« Il faut avoir un solide caractère »

Une telle campagneest-elle nécessaire? Ressentent-elles parfois de la méfiance? L’avis d’Isabelle Simonis (PS) et Véronique Cornet (MR).

«Cette campagne, je la trouve assez drôle. Il faut dire que je défends tout ce qui vise le vote paritaire, s’enthousiasme Isabelle Simonis (PS), bourgmestre de Flémalle. Les femmes ont leur place dans la politique. Il s’agit de sensibiliser l’électorat mais aussi de donner envie à la gent féminine de s’impliquer dans la sphère politique.»

L’analyse est tout autre du côté de Véronique Cornet (MR), bourgmestre de Montigny-le-Tilleul. «Je ne suis pas demandeuse d’une telle campagne. Le vote doit reposer sur des critères objectifs. Aux femmes de s’assumer, de montrer ce qu’elles ont dans le ventre et de se distinguer par leur travail, leur présence sur le terrain et leurs compétences. Qualités qui ne sont pas une affaire de genre.» Dans sa commune, le collège est composé majoritairement de femmes (4 pour 3 hommes). Ceci explique peut-être cela.

« Au début, on subit des tentatives de déstabilisation »

Les «impératifs familiaux» ne font-ils pas fuir le «sexe faible» de la chose politique même celles qui seraient tentées de s’y investir? «Une femme ressentira peut-être davantage de culpabilité à laisser ses enfants seuls trois fois par semaine le soir, concède la mandataire socialiste. À la société de réagir, de faire en sorte que chacun – homme et femme – puisse combiner une vie privée et professionnelle épanouissante.»

De son côté, Véronique Cornet se veut rassurante. «Je suis maman. Alors oui, cela demande d’être organisée. Ce n’est pas non plus un choix facile. Mais les mentalités évoluent. Tant les femmes que les hommes sont pris par des considérations d’ordre domestique. Être une femme n’a toutefois jamais été un souci pour m’imposer. C’est une question de caractère avant tout.»

Et de caractère, il faut en avoir quand on décide d’épouser une carrière politique. La bourgmestre libérale reconnaît sans gêne qu’elle évolue dans un milieu qui était masculin à l’origine. «Au début, on subit des tentatives de déstabilisation», souffle-t-elle.

Avant d’épingler l’exemple de l’échevine des travaux de sa commune. «Pour interlocuteurs, elle n’a que des hommes. Qui, dans le genre, ne sont pas des gringalets (rires). Mais une fois qu’ils ont compris à qui ils avaient affaire et qu’ils se sont rendus compte de la qualité de son travail, ils n’ont plus rien trouvé à lui redire.»

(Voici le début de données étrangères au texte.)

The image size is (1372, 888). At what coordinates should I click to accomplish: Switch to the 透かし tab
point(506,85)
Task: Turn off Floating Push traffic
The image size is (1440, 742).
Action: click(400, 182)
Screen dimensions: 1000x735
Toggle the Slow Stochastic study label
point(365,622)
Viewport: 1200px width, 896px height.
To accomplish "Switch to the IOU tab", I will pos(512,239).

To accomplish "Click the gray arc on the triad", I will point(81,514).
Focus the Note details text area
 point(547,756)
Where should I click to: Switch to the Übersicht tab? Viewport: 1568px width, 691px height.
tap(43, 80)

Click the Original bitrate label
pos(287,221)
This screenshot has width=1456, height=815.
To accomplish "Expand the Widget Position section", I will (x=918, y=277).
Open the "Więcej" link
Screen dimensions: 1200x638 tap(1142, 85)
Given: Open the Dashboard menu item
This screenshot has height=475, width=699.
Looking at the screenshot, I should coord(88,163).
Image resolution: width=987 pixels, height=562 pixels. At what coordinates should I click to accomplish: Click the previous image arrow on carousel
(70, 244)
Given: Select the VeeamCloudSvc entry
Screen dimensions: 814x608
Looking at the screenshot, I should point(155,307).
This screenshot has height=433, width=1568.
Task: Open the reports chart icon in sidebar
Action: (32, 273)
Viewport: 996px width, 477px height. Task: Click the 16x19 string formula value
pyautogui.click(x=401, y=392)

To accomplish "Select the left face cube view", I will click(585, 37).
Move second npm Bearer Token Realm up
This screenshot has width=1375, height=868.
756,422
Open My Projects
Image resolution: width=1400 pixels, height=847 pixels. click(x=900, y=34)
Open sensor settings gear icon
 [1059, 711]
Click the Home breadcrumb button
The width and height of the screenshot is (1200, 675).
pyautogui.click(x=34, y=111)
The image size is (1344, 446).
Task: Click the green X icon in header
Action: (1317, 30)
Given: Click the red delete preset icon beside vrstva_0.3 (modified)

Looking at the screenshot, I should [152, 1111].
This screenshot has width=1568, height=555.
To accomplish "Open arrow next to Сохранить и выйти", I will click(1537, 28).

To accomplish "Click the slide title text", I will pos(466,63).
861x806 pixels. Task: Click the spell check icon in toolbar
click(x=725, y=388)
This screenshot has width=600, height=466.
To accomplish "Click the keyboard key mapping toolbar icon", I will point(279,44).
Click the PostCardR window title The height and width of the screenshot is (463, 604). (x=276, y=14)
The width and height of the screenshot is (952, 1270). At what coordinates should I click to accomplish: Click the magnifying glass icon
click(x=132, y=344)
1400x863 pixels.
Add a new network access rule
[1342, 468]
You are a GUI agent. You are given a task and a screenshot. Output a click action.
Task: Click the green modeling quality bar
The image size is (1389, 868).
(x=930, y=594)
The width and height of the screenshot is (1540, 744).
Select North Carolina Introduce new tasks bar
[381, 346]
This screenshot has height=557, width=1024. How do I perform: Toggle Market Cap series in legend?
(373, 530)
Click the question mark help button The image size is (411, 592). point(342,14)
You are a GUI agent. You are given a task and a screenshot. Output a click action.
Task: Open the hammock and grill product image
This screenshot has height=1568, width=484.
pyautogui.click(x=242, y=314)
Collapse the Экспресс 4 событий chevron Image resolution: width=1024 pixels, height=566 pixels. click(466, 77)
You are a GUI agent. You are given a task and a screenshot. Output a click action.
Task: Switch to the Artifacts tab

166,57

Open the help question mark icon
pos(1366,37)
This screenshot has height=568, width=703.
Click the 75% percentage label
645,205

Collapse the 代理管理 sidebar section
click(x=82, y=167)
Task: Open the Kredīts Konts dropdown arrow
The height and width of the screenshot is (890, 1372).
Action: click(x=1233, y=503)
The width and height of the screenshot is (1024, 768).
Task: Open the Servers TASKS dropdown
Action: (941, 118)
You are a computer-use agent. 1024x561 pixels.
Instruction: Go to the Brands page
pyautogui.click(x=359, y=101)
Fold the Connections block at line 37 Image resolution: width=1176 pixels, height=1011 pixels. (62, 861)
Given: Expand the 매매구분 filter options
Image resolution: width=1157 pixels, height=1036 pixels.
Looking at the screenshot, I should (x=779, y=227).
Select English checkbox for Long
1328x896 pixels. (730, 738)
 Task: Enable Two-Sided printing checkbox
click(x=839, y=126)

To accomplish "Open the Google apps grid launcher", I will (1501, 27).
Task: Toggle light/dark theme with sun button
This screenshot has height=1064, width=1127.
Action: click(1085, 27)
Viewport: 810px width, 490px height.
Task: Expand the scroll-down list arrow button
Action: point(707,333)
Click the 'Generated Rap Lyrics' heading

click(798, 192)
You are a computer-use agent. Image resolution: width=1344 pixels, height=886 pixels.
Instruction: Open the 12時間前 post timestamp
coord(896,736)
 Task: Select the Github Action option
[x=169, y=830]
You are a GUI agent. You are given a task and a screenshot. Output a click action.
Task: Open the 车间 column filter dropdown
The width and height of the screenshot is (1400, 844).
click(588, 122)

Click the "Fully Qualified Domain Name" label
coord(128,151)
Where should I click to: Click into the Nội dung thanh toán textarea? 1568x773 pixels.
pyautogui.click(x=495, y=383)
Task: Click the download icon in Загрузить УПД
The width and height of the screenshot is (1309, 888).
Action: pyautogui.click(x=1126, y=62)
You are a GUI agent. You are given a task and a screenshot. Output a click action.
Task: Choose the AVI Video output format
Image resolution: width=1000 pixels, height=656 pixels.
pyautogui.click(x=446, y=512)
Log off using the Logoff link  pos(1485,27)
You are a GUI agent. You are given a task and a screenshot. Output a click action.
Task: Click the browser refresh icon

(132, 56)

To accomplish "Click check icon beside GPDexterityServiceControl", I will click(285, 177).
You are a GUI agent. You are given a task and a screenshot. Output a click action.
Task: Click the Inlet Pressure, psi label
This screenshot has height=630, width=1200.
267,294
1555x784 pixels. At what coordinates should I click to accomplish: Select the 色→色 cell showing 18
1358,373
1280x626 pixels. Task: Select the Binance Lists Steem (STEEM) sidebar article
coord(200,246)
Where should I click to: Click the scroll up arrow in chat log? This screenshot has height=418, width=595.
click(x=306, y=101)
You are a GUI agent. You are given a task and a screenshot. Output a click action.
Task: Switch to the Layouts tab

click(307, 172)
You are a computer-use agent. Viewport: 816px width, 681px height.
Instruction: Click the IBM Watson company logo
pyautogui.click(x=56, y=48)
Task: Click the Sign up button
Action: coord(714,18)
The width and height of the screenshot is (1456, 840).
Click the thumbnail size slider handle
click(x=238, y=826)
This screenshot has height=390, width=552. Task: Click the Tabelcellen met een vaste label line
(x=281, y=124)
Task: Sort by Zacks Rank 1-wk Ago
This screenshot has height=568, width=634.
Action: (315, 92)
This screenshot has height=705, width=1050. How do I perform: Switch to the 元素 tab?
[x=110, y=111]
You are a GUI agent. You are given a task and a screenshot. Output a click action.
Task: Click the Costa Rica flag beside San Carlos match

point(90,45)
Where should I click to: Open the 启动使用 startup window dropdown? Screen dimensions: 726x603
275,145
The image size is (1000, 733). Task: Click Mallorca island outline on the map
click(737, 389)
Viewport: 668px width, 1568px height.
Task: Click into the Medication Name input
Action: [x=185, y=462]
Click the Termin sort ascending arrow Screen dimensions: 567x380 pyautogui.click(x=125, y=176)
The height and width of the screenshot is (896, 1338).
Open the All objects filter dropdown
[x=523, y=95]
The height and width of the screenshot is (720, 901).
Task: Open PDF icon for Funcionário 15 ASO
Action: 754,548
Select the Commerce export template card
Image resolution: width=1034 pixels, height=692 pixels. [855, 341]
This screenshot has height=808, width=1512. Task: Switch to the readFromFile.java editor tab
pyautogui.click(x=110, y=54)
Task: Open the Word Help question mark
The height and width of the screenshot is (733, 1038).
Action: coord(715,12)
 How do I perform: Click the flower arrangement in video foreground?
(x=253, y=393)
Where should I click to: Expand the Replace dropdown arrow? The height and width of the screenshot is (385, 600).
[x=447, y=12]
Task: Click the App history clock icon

Rien de tout ça dans le cas d’Isabelle Simonis : «Pour ma part, cela s’est directement bien passé». On la titille un peu. Elle précise avoir eu le sentiment d’avoir été attendue au tournant sur des thèmes connotés plus «masculins» comme la gestion et les finances. «Mais j’ai démontré que même dans ces matières-là, j’avais toutes les compétences requises», estime-t-elle.

« Annihilant pour la femme »

Interrogées sur la campagne «osée» menée par certaines candidates de l’Open VLD (voir ci-contre), les deux mandataires se montrent unanimes. «C’est méprisable, réducteur et annihilant pour la Femme, tempête la libérale. Un homme ferait ça, on le stigmatiserait. Même si je reconnais que pour gagner des suffrages, ça peut aider d’être jeune et beau.»

Son homologue de Flémalle renchérit : «Il ne faut pas se tromper. Si vous vous lancez dans la politique, c’est que vous avez des choses à dire. Mais ici, dans l’éventualité où Milka Malfait siège dans un conseil communal, elle en sera probablement réduite à son image de joueuse de tennis qui montre ses cuisses.»